* _Records_:
════════════════════

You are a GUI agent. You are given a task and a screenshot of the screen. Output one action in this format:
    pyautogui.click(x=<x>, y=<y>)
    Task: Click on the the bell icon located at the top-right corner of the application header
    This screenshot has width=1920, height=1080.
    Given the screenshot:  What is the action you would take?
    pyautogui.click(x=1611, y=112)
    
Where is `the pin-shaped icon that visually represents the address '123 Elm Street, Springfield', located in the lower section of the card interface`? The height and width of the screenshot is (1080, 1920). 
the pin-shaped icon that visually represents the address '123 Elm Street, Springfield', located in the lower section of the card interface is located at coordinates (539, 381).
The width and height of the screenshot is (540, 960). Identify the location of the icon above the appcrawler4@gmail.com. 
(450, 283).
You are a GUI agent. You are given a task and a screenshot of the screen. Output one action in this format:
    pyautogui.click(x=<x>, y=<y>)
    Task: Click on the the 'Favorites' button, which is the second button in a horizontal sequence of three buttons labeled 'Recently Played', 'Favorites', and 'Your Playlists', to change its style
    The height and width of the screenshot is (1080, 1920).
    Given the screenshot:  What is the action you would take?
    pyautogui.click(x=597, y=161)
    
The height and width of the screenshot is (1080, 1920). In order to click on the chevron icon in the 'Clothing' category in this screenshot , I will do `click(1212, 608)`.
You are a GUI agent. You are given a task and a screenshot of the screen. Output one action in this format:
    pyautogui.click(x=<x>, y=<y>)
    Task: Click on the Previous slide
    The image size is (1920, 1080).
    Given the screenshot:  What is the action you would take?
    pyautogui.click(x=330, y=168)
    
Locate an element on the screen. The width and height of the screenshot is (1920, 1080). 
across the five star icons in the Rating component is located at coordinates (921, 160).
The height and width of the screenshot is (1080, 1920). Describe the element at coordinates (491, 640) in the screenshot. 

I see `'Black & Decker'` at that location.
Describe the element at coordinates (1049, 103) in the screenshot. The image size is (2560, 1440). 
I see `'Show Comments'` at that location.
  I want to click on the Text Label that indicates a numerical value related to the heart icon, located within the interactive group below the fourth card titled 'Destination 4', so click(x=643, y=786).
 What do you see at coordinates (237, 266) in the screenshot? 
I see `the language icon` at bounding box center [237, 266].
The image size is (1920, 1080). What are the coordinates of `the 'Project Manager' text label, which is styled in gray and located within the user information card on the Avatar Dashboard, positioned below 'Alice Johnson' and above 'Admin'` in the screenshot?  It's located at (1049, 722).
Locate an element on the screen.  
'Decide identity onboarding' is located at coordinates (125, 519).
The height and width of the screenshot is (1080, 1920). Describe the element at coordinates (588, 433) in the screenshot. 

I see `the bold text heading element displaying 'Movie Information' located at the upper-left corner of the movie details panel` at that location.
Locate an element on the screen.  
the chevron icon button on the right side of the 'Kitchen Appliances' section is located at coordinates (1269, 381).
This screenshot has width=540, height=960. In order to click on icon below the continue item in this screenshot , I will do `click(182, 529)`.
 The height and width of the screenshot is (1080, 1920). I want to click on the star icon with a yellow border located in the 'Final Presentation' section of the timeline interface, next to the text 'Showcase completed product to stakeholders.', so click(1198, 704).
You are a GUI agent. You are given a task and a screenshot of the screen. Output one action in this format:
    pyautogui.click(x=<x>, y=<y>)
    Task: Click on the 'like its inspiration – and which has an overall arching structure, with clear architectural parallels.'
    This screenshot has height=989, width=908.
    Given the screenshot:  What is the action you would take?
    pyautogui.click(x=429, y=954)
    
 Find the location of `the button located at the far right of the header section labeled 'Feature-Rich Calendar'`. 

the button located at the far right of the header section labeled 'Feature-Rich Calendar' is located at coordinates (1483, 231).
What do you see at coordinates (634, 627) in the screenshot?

════════════════════

* _What the task requires_: Render every line of the entries above as a JSON array of strings, one string per line, with blank lines omitted.

* _Answer for the task_:
[
  "You are a GUI agent. You are given a task and a screenshot of the screen. Output one action in this format:",
  "    pyautogui.click(x=<x>, y=<y>)",
  "    Task: Click on the the bell icon located at the top-right corner of the application header",
  "    This screenshot has width=1920, height=1080.",
  "    Given the screenshot:  What is the action you would take?",
  "    pyautogui.click(x=1611, y=112)",
  "Where is `the pin-shaped icon that visually represents the address '123 Elm Street, Springfield', located in the lower section of the card interface`? The height and width of the screenshot is (1080, 1920). ",
  "the pin-shaped icon that visually represents the address '123 Elm Street, Springfield', located in the lower section of the card interface is located at coordinates (539, 381).",
  "The width and height of the screenshot is (540, 960). Identify the location of the icon above the appcrawler4@gmail.com. ",
  "(450, 283).",
  "You are a GUI agent. You are given a task and a screenshot of the screen. Output one action in this format:",
  "    pyautogui.click(x=<x>, y=<y>)",
  "    Task: Click on the the 'Favorites' button, which is the second button in a horizontal sequence of three buttons labeled 'Recently Played', 'Favorites', and 'Your Playlists', to change its style",
  "    The height and width of the screenshot is (1080, 1920).",
  "    Given the screenshot:  What is the action you would take?",
  "    pyautogui.click(x=597, y=161)",
  "The height and width of the screenshot is (1080, 1920). In order to click on the chevron icon in the 'Clothing' category in this screenshot , I will do `click(1212, 608)`.",
  "You are a GUI agent. You are given a task and a screenshot of the screen. Output one action in this format:",
  "    pyautogui.click(x=<x>, y=<y>)",
  "    Task: Click on the Previous slide",
  "    The image size is (1920, 1080).",
  "    Given the screenshot:  What is the action you would take?",
  "    pyautogui.click(x=330, y=168)",
  "Locate an element on the screen. The width and height of the screenshot is (1920, 1080). ",
  "across the five star icons in the Rating component is located at coordinates (921, 160).",
  "The height and width of the screenshot is (1080, 1920). Describe the element at coordinates (491, 640) in the screenshot. ",
  "I see `'Black & Decker'` at that location.",
  "Describe the element at coordinates (1049, 103) in the screenshot. The image size is (2560, 1440). ",
  "I see `'Show Comments'` at that location.",
  "  I want to click on the Text Label that indicates a numerical value related to the heart icon, located within the interactive group below the fourth card titled 'Destination 4', so click(x=643, y=786).",
  " What do you see at coordinates (237, 266) in the screenshot? ",
  "I see `the language icon` at bounding box center [237, 266].",
  "The image size is (1920, 1080). What are the coordinates of `the 'Project Manager' text label, which is styled in gray and located within the user information card on the Avatar Dashboard, positioned below 'Alice Johnson' and above 'Admin'` in the screenshot?  It's located at (1049, 722).",
  "Locate an element on the screen.  ",
  "'Decide identity onboarding' is located at coordinates (125, 519).",
  "The height and width of the screenshot is (1080, 1920). Describe the element at coordinates (588, 433) in the screenshot. ",
  "I see `the bold text heading element displaying 'Movie Information' located at the upper-left corner of the movie details panel` at that location.",
  "Locate an element on the screen.  ",
  "the chevron icon button on the right side of the 'Kitchen Appliances' section is located at coordinates (1269, 381).",
  "This screenshot has width=540, height=960. In order to click on icon below the continue item in this screenshot , I will do `click(182, 529)`.",
  " The height and width of the screenshot is (1080, 1920). I want to click on the star icon with a yellow border located in the 'Final Presentation' section of the timeline interface, next to the text 'Showcase completed product to stakeholders.', so click(1198, 704).",
  "You are a GUI agent. You are given a task and a screenshot of the screen. Output one action in this format:",
  "    pyautogui.click(x=<x>, y=<y>)",
  "    Task: Click on the 'like its inspiration – and which has an overall arching structure, with clear architectural parallels.'",
  "    This screenshot has height=989, width=908.",
  "    Given the screenshot:  What is the action you would take?",
  "    pyautogui.click(x=429, y=954)",
  " Find the location of `the button located at the far right of the header section labeled 'Feature-Rich Calendar'`. ",
  "the button located at the far right of the header section labeled 'Feature-Rich Calendar' is located at coordinates (1483, 231).",
  "What do you see at coordinates (634, 627) in the screenshot?"
]